#### Requirement:
Beneath this line is the data. Output exactly the lines from the line with "Viewport: 600px width, 433px" to the line with "Task: Click the calendar", both ends included, and nothing more.

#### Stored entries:
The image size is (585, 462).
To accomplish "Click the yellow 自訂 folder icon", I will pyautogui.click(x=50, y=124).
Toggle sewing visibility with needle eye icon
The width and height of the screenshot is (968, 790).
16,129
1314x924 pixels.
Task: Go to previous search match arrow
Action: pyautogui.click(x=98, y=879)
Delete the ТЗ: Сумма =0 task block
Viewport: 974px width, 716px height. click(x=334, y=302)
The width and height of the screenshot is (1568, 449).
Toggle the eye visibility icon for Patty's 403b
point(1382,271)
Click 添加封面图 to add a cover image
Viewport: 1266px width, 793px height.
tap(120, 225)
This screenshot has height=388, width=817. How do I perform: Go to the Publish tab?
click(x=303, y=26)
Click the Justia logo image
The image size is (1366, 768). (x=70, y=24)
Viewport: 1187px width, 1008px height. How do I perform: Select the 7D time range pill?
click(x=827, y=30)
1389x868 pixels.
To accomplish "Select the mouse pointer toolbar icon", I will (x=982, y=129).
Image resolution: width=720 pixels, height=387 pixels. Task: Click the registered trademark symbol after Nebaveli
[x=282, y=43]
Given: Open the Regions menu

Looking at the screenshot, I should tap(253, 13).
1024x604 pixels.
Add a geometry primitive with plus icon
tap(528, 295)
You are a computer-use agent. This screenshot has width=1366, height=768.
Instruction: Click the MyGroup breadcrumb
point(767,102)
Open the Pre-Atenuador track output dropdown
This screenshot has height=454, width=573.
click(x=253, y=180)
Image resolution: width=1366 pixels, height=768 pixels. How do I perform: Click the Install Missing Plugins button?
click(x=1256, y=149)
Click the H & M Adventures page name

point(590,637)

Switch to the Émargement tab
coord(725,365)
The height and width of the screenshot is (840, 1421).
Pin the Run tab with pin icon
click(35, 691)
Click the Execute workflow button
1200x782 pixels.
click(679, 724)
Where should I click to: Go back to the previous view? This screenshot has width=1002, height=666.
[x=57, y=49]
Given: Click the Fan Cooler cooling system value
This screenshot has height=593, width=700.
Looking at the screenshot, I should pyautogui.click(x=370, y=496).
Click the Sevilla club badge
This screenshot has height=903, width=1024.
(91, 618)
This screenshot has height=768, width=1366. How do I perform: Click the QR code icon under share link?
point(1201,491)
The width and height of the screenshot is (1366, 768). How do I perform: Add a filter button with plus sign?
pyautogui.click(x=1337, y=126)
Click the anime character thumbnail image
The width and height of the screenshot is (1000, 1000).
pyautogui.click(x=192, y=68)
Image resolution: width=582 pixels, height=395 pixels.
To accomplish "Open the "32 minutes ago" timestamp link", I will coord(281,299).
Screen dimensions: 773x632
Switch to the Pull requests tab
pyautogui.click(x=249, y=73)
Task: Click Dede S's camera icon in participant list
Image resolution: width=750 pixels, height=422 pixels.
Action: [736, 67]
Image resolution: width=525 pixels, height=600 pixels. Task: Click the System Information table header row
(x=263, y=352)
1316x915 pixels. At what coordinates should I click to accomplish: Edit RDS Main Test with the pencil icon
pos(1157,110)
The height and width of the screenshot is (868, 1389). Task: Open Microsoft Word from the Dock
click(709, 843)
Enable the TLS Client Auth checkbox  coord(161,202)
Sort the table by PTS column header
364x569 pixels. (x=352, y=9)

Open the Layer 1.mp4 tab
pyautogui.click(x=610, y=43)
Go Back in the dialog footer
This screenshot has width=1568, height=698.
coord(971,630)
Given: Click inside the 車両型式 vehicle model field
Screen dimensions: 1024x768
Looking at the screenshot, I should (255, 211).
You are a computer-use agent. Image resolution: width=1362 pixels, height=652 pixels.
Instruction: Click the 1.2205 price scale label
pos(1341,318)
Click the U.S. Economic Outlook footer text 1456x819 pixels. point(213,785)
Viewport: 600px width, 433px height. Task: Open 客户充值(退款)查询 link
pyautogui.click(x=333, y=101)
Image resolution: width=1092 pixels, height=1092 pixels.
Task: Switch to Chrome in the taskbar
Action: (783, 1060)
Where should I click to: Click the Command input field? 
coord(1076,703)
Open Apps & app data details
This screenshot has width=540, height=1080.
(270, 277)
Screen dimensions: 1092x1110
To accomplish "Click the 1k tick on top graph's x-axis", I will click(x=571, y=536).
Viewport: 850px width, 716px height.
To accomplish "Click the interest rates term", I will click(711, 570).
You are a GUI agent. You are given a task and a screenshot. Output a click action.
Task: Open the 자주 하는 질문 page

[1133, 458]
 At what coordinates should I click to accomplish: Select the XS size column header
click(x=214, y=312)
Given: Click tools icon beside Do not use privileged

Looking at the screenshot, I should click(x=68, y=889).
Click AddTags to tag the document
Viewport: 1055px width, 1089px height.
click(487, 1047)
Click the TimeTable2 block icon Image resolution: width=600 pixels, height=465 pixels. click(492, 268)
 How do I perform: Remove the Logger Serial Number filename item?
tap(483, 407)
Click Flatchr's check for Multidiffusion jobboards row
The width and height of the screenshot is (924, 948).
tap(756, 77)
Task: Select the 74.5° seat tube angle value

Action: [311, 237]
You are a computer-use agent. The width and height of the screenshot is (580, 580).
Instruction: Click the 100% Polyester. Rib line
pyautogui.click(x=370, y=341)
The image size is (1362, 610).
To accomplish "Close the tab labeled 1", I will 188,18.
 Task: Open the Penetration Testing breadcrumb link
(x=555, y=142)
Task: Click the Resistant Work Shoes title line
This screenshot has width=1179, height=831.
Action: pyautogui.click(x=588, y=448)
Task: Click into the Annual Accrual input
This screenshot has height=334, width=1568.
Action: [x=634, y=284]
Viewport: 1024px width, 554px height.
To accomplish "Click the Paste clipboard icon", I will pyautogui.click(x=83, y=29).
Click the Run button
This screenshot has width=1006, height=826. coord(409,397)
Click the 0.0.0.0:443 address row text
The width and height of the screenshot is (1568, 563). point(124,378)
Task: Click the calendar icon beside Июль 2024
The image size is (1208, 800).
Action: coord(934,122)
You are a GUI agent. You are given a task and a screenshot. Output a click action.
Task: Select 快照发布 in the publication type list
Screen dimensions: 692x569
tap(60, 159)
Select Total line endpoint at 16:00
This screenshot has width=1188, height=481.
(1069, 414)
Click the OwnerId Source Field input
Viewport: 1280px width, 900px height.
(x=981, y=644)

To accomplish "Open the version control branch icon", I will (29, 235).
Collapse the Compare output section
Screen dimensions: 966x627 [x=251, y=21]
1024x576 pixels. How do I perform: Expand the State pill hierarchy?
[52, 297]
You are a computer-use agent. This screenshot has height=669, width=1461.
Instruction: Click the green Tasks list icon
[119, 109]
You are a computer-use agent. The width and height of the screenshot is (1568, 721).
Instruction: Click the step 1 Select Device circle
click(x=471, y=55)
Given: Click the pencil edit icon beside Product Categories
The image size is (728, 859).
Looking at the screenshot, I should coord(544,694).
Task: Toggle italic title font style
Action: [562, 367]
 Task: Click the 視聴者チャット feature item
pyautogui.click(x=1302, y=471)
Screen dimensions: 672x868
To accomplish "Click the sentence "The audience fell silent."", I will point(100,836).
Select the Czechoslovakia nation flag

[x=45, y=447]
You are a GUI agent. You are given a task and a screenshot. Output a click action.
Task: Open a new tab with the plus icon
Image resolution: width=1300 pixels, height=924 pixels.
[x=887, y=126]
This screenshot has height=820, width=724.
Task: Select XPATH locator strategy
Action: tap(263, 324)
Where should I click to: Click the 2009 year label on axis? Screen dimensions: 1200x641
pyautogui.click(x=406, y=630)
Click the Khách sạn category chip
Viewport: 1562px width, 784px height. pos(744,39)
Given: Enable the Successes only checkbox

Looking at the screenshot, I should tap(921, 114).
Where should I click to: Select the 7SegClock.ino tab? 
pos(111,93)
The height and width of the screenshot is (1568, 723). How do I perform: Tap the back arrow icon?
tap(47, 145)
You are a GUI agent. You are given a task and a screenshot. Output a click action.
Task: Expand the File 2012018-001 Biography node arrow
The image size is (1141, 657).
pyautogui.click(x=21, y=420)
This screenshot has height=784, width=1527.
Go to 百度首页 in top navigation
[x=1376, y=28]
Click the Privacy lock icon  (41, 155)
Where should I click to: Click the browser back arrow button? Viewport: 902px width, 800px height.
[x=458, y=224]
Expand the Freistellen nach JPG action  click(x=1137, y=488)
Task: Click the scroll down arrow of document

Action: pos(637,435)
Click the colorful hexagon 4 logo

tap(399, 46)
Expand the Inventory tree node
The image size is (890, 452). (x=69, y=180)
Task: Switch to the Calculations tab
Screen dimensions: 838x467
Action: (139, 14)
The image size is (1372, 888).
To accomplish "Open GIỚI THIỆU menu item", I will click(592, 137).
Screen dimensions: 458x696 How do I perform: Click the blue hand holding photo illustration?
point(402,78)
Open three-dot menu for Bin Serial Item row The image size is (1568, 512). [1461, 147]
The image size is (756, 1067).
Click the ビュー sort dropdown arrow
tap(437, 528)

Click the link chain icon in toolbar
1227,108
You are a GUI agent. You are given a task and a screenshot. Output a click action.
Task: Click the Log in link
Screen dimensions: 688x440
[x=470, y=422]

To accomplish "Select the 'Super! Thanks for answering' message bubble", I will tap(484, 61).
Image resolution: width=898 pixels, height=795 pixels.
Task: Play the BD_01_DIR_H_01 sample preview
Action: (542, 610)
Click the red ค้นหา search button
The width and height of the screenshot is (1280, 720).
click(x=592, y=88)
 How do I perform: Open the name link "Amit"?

#### Finished exercise:
Viewport: 600px width, 433px height. Task: Open 客户充值(退款)查询 link
pyautogui.click(x=333, y=101)
Image resolution: width=1092 pixels, height=1092 pixels.
Task: Switch to Chrome in the taskbar
Action: (783, 1060)
Where should I click to: Click the Command input field? 
coord(1076,703)
Open Apps & app data details
This screenshot has width=540, height=1080.
(270, 277)
Screen dimensions: 1092x1110
To accomplish "Click the 1k tick on top graph's x-axis", I will click(x=571, y=536).
Viewport: 850px width, 716px height.
To accomplish "Click the interest rates term", I will click(711, 570).
You are a GUI agent. You are given a task and a screenshot. Output a click action.
Task: Open the 자주 하는 질문 page

[1133, 458]
 At what coordinates should I click to accomplish: Select the XS size column header
click(x=214, y=312)
Given: Click tools icon beside Do not use privileged

Looking at the screenshot, I should click(x=68, y=889).
Click AddTags to tag the document
Viewport: 1055px width, 1089px height.
click(487, 1047)
Click the TimeTable2 block icon Image resolution: width=600 pixels, height=465 pixels. click(492, 268)
 How do I perform: Remove the Logger Serial Number filename item?
tap(483, 407)
Click Flatchr's check for Multidiffusion jobboards row
The width and height of the screenshot is (924, 948).
tap(756, 77)
Task: Select the 74.5° seat tube angle value

Action: [311, 237]
You are a computer-use agent. The width and height of the screenshot is (580, 580).
Instruction: Click the 100% Polyester. Rib line
pyautogui.click(x=370, y=341)
The image size is (1362, 610).
To accomplish "Close the tab labeled 1", I will 188,18.
 Task: Open the Penetration Testing breadcrumb link
(x=555, y=142)
Task: Click the Resistant Work Shoes title line
This screenshot has width=1179, height=831.
Action: pyautogui.click(x=588, y=448)
Task: Click into the Annual Accrual input
This screenshot has height=334, width=1568.
Action: [x=634, y=284]
Viewport: 1024px width, 554px height.
To accomplish "Click the Paste clipboard icon", I will pyautogui.click(x=83, y=29).
Click the Run button
This screenshot has width=1006, height=826. coord(409,397)
Click the 0.0.0.0:443 address row text
The width and height of the screenshot is (1568, 563). point(124,378)
Task: Click the calendar icon beside Июль 2024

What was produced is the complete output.